Le chômage provoque un manque de cotisations sociales à la Caisse, et les malheureux retraités qui ont travaillé
 et les cotiseurs qui travaillent, trinquent par la solidarité active et passive.
 Des fois, j' ai l' impression qu' il faut travailler plus pour partir ( crever) plus vite, car vieillir coûte très cher.

La France doit être le seul pays au monde, où l' on a un système de santé pour tous, les travailleurs et les non travailleurs.
 Ne pas travailler, permet de percevoir la CMU ( Couverture Maladie Universelle ) super idée pour les gens précaires , MAIS comme trop de social, tue le social, les CMU commencent à se développer comme une infection, qui une fois généralisée ou métastasée devient très difficile à soigner.

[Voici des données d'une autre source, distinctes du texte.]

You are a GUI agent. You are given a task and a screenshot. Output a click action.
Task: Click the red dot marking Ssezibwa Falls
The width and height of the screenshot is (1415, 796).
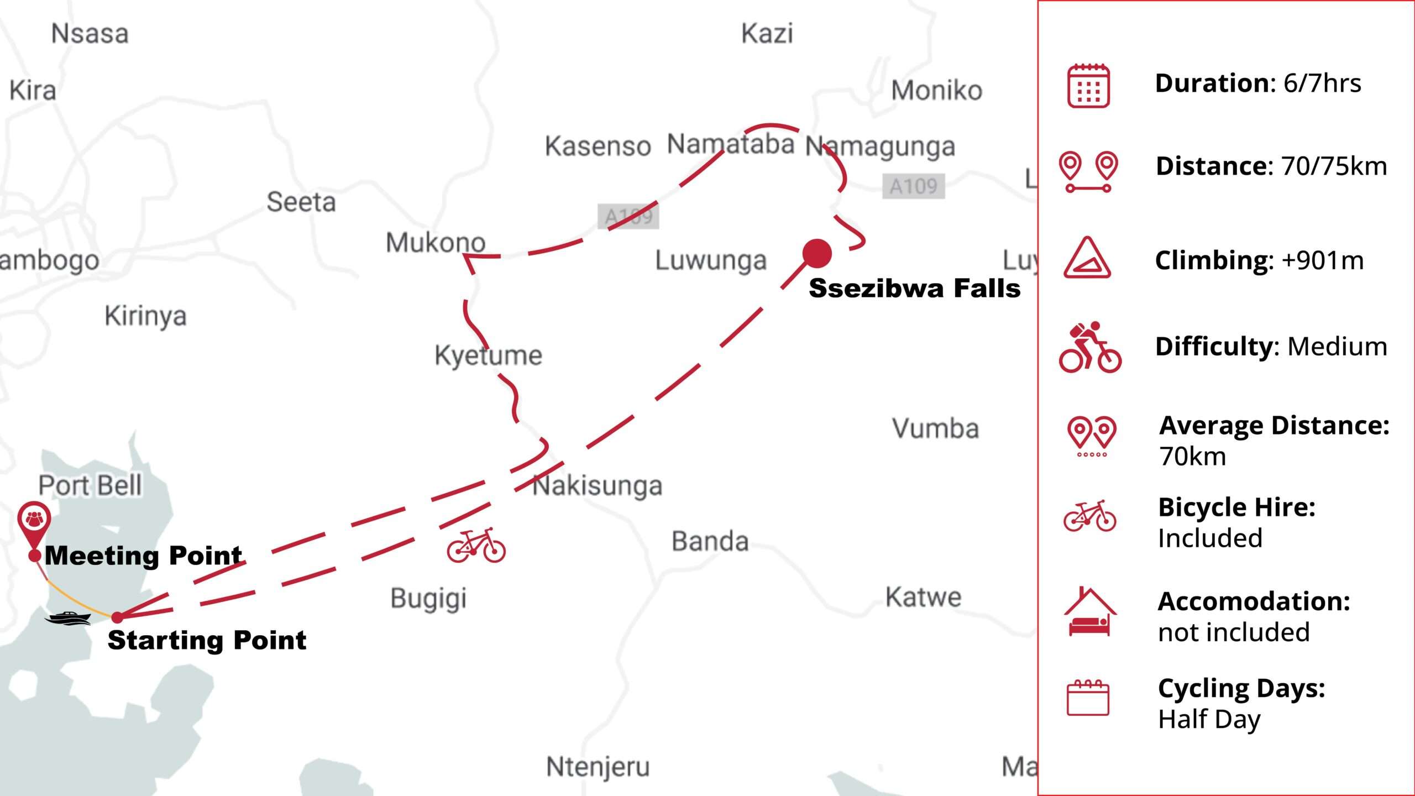tap(817, 253)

Quand les grandes entreprises font ou faisaient des milliards d'Euros de bénéfices annuels, une ponction minime sur leur bénéfice au profit de la CNAM , n' aurait pas ruiné leurs actionnaires.

Les médecins ont des objectifs fixés ( Anxiolytiques , IJ, Statines, Antibiotiques ..)  par la CNAM ( sécurité sociale), dictés par la HAS ( Haute Autorité de Santé = filiale de la Sécu) qui arrange bien les affaires de la Secu.

Maintenant , nous soignons en priorité la santé comptable.